— Exercise task —
Convert the records, from their first line through the line containing "click(280, 378)", into a Markdown table with the columns "Row" and "Line", giving each line its own numbered row and leaving out blank lines.

● ● ● ● ● ● ●

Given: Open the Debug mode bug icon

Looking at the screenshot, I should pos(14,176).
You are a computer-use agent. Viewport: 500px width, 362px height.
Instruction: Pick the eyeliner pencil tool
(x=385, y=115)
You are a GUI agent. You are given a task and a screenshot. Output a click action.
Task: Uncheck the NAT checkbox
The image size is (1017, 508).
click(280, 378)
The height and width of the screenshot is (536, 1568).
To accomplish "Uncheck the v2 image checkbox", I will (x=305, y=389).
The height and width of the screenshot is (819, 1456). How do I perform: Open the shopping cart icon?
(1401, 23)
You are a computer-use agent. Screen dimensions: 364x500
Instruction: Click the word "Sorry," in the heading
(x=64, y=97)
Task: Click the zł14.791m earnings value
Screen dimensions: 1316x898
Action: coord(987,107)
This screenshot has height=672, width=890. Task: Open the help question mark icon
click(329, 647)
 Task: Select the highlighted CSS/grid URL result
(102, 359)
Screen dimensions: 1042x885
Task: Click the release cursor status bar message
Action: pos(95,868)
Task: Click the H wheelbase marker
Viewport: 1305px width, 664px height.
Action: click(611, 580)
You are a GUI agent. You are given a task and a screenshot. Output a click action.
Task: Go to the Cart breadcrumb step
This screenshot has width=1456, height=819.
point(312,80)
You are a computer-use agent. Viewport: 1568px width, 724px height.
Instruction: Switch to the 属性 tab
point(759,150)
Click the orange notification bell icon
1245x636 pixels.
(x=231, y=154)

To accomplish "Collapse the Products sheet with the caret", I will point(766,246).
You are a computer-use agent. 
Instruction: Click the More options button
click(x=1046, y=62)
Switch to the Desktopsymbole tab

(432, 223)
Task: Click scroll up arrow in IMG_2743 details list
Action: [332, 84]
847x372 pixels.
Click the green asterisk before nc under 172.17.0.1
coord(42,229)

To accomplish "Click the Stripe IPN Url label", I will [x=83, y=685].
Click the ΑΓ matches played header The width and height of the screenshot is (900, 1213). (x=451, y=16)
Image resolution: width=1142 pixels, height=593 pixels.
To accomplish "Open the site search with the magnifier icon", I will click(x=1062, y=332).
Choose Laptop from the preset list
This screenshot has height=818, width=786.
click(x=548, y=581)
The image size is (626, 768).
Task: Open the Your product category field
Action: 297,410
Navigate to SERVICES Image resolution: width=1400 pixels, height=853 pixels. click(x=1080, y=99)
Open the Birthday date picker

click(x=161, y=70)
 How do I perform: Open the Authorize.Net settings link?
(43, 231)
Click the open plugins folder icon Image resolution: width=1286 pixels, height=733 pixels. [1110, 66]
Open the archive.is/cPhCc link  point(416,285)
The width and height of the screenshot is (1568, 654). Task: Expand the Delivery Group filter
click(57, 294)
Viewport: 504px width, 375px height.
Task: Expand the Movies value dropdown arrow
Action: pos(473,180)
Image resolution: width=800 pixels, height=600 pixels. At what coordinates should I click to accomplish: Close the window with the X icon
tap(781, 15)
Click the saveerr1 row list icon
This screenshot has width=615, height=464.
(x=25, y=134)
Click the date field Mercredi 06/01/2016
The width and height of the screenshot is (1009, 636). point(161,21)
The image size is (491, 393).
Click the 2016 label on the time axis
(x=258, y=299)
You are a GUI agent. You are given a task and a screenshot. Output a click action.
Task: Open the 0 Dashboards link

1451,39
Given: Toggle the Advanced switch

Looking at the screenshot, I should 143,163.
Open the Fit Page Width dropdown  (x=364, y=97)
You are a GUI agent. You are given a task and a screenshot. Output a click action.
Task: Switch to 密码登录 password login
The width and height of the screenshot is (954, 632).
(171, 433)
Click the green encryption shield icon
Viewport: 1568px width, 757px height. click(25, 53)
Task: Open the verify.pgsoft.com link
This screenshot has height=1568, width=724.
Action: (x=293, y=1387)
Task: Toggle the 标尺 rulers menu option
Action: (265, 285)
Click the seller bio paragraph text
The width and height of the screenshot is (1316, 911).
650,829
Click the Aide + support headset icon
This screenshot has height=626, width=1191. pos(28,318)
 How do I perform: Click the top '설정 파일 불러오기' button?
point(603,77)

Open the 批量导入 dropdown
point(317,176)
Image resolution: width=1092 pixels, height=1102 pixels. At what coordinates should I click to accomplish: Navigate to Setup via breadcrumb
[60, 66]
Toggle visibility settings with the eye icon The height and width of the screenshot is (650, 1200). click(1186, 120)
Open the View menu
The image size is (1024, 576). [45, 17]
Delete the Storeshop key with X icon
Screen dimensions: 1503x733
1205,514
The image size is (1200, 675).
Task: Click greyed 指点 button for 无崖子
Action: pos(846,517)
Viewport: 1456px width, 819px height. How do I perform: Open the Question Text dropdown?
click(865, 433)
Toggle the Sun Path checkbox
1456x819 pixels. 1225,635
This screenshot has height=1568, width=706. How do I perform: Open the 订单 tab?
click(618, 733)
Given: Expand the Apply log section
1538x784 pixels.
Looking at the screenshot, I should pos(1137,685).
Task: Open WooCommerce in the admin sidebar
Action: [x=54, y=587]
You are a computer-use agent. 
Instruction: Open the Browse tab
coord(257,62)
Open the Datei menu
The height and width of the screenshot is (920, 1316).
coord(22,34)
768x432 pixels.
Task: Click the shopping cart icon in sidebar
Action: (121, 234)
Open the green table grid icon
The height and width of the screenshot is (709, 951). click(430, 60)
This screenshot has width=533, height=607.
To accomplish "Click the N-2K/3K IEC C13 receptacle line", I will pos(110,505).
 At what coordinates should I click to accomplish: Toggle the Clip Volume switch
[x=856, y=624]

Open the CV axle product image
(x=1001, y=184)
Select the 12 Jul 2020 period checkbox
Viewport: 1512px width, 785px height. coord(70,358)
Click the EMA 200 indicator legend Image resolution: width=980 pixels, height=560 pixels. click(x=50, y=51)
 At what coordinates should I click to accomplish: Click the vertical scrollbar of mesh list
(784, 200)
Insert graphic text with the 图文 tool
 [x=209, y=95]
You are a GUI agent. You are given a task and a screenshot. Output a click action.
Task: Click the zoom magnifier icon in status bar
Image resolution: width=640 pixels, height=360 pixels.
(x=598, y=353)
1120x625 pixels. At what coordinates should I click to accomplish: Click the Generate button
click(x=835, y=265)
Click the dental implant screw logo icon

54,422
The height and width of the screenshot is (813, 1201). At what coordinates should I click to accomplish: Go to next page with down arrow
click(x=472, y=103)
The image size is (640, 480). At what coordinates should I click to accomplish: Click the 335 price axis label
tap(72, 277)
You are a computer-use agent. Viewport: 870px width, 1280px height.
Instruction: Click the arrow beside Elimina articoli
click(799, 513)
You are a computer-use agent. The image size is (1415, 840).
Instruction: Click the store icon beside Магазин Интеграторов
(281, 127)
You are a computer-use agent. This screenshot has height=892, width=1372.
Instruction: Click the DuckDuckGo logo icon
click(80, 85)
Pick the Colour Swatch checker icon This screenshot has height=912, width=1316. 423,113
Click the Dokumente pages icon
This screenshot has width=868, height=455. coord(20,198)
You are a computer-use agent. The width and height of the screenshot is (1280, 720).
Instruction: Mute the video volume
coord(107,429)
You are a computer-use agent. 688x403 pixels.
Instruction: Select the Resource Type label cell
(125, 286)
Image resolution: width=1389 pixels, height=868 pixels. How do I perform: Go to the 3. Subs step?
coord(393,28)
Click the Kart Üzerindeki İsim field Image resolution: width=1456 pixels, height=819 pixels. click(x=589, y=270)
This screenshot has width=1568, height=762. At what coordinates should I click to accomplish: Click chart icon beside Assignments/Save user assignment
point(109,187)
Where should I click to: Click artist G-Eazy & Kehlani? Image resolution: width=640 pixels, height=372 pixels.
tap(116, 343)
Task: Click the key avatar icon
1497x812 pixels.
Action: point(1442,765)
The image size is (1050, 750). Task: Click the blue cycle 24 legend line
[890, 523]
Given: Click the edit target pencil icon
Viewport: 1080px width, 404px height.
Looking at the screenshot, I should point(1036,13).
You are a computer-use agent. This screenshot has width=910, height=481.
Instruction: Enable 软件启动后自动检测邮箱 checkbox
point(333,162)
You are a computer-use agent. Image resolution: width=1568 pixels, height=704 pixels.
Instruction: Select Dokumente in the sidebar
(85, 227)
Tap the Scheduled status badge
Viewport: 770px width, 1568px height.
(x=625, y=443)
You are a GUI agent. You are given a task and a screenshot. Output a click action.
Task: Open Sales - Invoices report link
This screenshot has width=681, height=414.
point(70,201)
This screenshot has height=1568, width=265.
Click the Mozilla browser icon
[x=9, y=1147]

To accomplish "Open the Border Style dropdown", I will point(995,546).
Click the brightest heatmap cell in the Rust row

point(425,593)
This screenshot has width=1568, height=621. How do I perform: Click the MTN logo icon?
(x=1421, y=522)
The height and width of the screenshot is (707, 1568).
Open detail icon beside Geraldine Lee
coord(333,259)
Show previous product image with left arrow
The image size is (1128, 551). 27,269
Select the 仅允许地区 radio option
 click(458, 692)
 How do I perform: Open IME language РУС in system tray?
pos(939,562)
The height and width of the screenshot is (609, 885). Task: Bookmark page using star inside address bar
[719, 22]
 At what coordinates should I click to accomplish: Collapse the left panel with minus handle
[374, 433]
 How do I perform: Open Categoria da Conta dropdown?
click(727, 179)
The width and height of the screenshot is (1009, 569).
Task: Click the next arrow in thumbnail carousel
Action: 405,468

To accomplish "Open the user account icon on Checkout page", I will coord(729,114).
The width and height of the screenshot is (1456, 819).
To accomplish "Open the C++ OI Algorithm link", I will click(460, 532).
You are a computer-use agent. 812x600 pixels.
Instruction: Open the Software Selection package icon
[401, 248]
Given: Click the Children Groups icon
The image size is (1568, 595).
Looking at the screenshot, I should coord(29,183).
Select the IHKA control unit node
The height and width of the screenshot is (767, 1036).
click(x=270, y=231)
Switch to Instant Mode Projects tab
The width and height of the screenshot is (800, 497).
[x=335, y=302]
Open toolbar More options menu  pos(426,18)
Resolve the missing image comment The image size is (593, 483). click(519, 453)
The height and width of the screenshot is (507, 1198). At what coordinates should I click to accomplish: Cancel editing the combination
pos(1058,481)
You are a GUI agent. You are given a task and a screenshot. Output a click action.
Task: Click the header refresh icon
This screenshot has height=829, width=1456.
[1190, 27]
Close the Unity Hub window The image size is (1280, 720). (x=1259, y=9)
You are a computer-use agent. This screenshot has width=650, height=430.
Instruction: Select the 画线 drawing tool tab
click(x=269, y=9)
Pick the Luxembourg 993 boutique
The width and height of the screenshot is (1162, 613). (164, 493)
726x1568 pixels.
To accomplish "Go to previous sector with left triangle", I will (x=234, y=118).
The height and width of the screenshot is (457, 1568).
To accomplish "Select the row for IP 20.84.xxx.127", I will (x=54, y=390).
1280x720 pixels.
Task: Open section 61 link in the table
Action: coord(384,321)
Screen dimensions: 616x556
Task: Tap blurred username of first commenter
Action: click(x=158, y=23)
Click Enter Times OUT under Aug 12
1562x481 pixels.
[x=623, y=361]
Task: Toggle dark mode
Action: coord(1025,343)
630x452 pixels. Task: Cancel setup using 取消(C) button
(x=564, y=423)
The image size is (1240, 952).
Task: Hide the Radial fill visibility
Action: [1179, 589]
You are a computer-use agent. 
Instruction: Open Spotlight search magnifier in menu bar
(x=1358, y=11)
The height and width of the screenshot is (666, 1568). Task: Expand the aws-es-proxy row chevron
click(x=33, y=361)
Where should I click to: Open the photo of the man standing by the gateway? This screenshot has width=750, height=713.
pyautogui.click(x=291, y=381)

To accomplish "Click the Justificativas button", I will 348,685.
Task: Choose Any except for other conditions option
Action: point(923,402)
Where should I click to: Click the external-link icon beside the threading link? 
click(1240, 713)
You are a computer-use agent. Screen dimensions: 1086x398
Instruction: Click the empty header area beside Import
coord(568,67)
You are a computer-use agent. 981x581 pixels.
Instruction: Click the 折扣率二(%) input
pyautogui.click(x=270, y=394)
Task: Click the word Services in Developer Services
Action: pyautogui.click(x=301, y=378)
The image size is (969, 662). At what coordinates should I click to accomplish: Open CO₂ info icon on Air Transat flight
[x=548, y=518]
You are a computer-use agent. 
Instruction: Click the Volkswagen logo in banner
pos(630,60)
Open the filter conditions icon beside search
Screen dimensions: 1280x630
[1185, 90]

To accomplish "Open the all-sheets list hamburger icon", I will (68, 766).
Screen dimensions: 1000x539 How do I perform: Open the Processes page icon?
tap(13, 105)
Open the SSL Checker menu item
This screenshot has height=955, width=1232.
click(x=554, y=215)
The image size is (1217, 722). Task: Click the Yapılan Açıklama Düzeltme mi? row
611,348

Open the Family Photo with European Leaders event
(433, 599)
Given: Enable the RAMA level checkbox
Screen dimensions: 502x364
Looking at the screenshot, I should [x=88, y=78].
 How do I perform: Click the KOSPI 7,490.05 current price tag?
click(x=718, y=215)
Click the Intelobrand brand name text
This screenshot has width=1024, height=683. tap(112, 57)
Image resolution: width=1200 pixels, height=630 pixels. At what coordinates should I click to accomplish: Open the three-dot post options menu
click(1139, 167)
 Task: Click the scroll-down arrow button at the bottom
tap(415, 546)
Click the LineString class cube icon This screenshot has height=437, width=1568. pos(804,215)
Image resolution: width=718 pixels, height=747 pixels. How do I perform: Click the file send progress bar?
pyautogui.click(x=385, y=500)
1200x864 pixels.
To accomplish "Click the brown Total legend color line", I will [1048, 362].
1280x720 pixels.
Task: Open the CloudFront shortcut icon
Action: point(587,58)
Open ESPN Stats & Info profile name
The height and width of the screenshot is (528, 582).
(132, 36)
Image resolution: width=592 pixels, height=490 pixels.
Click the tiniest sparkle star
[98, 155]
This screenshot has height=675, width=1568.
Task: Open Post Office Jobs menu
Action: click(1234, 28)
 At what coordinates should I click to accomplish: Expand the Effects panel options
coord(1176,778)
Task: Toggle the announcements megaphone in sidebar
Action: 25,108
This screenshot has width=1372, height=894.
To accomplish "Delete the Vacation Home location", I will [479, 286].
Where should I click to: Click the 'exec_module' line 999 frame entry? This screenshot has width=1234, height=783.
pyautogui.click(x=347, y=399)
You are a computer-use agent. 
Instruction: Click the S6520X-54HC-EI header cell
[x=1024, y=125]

● ● ● ● ● ● ●

— Task answer —
| Row | Line |
|---|---|
| 1 | Given: Open the Debug mode bug icon |
| 2 | Looking at the screenshot, I should pos(14,176). |
| 3 | You are a computer-use agent. Viewport: 500px width, 362px height. |
| 4 | Instruction: Pick the eyeliner pencil tool |
| 5 | (x=385, y=115) |
| 6 | You are a GUI agent. You are given a task and a screenshot. Output a click action. |
| 7 | Task: Uncheck the NAT checkbox |
| 8 | The image size is (1017, 508). |
| 9 | click(280, 378) |